Does ephedrine trigger stress hormones that cannibalize lean mass?

Despite the fact that ephedrine has been crucified by the media and the FDA has banned its use, many of us still use ephedrine-and-caffeine products on a regular basis to boost workout intensity and enhance fat burning. Most major supplement companies have reformulated their fat burners and added other, less controversial ingredients, but I've found that they don't offer anywhere near the same kick as the products that include ephedrine.

I've stocked up for the inevitable day when those products become as hard to acquire as steroids. After all, unless you have a heart problem or are an out-of-shape, dehydrated baseball player suffering through spring training in the crushing heat and humidity of Florida, the risk seems to be minimal. Besides which, many of us have grown to love and even depend on the enhanced concentration and endurance that ephedrine and caffeine products impart in the gym. Skip La Cour suggested I try them more than 10 years ago, and I've used them ever since.

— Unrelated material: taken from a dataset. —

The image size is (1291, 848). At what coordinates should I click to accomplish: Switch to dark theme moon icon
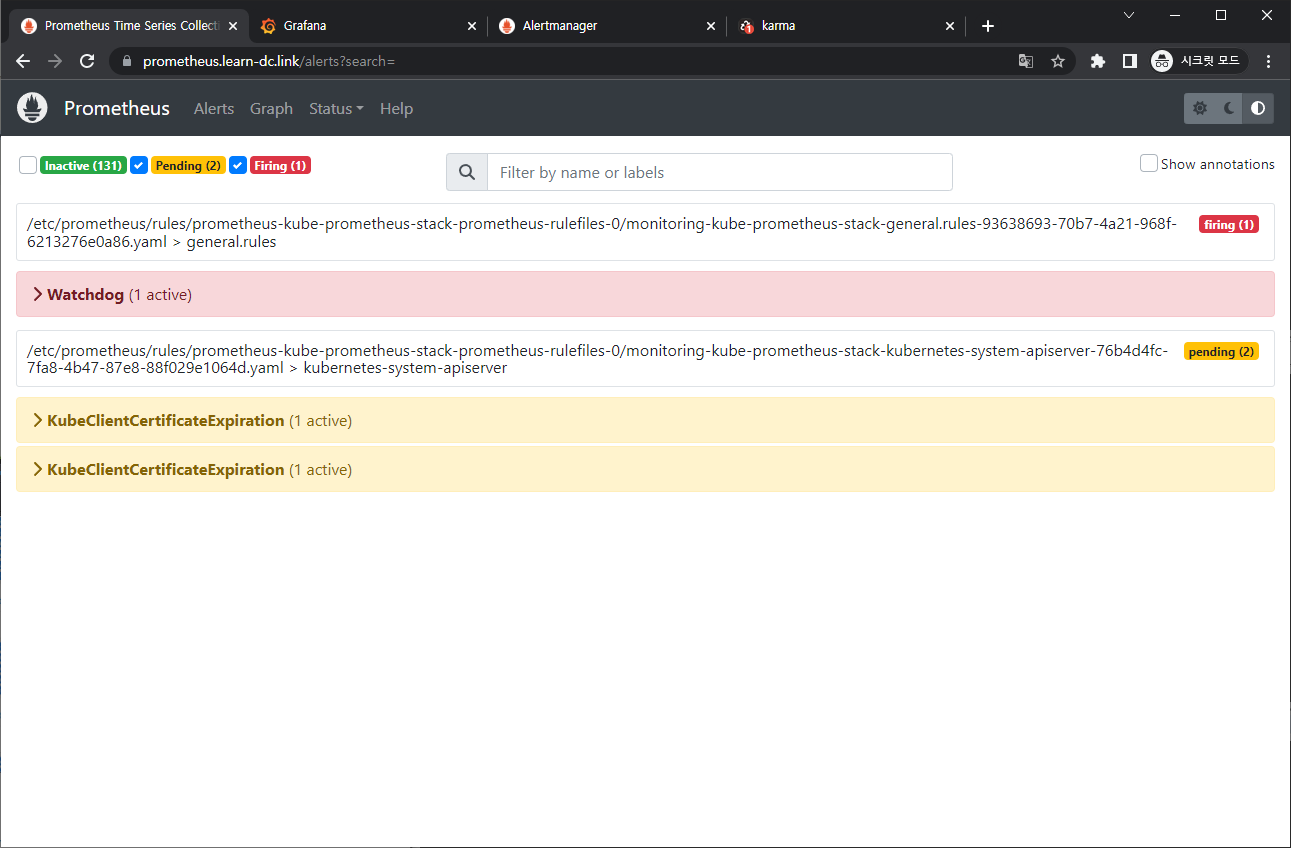click(x=1229, y=108)
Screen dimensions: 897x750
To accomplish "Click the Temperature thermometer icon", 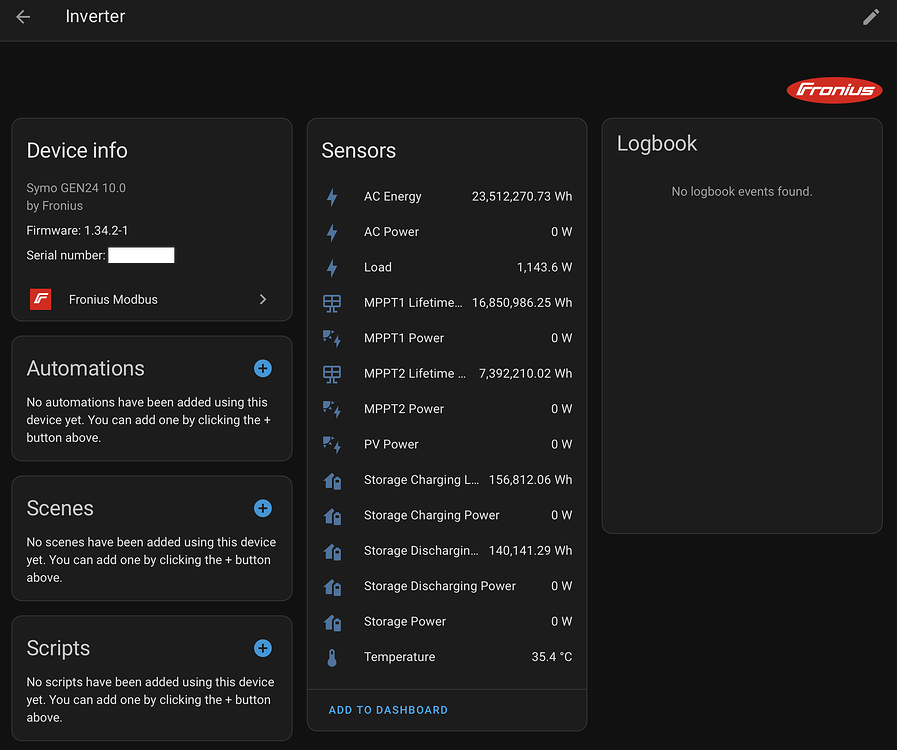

I would have kept popping those gelcaps like M&M's before every workout had it not been for a seminar I recently attended in New Hampshire with top amateur superheavyweight bodybuilder Dave Palumbo. An audience member asked his opinion of ephedra products, and for the first time I heard a totally different and far more compelling reason to avoid them. 'Ephedrine stimulates the adrenal glands to produce cortisol, and that's a very bad thing for anyone attempting to gain muscle mass,' Palumbo explained. 'You'd never catch me taking ephedrine. A strong cup of coffee before you train is more than adequate to boost your intensity and focus, and there are other options for fat burning as well.'

All of a sudden my mind started racing. Was I, along with many thousands of bodybuilders, stifling potential gains by habitual use of ephedrine-and-caffeine compounds? Dave is one of the most knowledgeable men in the sport, especially with regard to nutrition and supplementation, so I couldn't brush off his opinion lightly.

As a result of Palumbo's comments, I have curtailed my ephedrine use to just one workout a week, for whichever bodypart I feel I need the extra intensity. Most bodybuilders would opt to use it on back or leg day; for me it's arms. Although it's far too early for me to say that I've noticed an improvement in my gains from cutting out the ephedrine, I have a strong feeling that weaning myself off this drug can only be a positive thing.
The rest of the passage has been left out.